Cada domingo Zoilaluz Cordero acude a tocar para otros el piano que llevó al asilo donde estuvo su padre

Melodías que regalan amor y vida
en el Hogar Nuestra Señora de la Providencia.


martes, 23 de marzo de 2010

Por: Solimar Santana

EL Nuevo Día



Mientras Zoilaluz Cordero Moore desliza suavemente sus dedos por las teclas del piano, un anciano baila paso a paso con sus ojos cerrados al ritmo de la clásica melodía de Bobby Capó, Soñando con Puerto Rico.

Escenas así se repiten cada domingo en el Hogar Nuestra Señora de la Providencia, en Puerta de Tierra en San Juan. Allí viven 200 ancianos custodiados por 13 Hermanas de la Caridad: matrimonios, hombres y mujeres independientes, dependientes o en estado delicado. Durante una hora, Cordero deleita con sus melodías a los inquilinos del cuarto piso del asilo, donde ubican a los que se encuentran en estado de más cuidado.

Estas visitas musicales comenzaron cuando acudía a acompañar a su padre José ‘Pepín’ Cordero, como forma de entretenerlo. “Me traje un piano y lo dejé aquí para tocarle”, contó.

Su padre falleció hace 9 años pero ella no se olvidó de los caballeros del cuarto piso del hogar, a quienes ha dedicado ya cientos de boleros, baladas y música tropical. “Se han convertido en mi familia extendida.

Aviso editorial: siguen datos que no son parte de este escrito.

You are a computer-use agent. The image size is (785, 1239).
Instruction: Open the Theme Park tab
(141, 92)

Creo que la música es vida y a estos ancianos les hace mucha falta”, expresó.

Para Felipe Villalobos el domingo es un día que ansía toda la semana. Lleva 9 meses en el hogar y desde que notó las visitas de Cordero se sienta a escucharla y hacerle compañía. “Me alegra verla tocar el piano porque puedo cantar”, dijo el octogenario mientras marcaba el tiempo de la música con sus manos.

Y si no llega, la extrañan. “Los señores se me acercan y preguntan: ¿hoy no viene la señora del piano?”, sostuvo la religiosa Sor Luz Inocencia.

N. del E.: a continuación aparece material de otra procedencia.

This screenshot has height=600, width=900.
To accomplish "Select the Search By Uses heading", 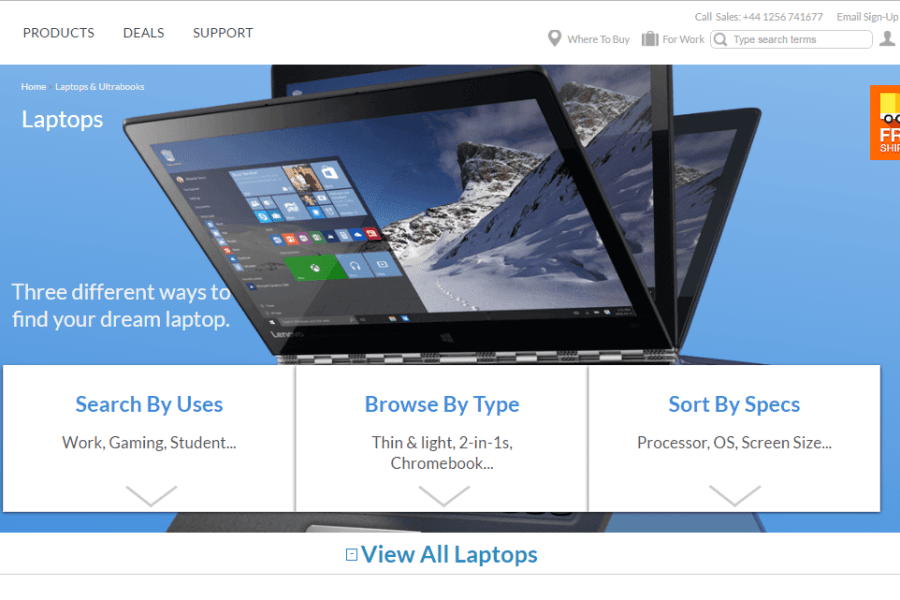I will tap(149, 405).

El domingo es un día importante para ella también. Si no puede acudir a su cita en el Hogar trata de ir un sábado para entretener a su audiencia predilecta. Durante el resto de la semana trabaja como asistente administrativa del Vicepresidente Ejecutivo del Hotel San Juan.

“La música es un remedio para las penas. Llego aquí y me olvido de todo. Salgo renovada”, aseguró Cordero con una gran sonrisa.

Además de compartir con ellos un poco de alegría, para Cordero es una manera de recordar y rendirle honor a su padre. “Han sido momentos inolvidables, aunque algunos tristes”, dijo al recordar a uno de sus “seguidores fieles” ya fallecido.

De personalidad alegre y porte elegante, esta pianista aficionada cuando no comparte su talento conversa con su audiencia. La motiva, dice, el deseo de ser una influencia positiva en esas vidas.

“Aquí me he encontrado hasta con ex compañeros de trabajo. Eso muestra que hoy son ellos y en cualquier momento puedo ser yo”, dijo Cordero, de 71 años, mientras saludaba a uno de los residentes.

Su única esperanza, expresó, es que algún día alguien haga lo mismo por ella.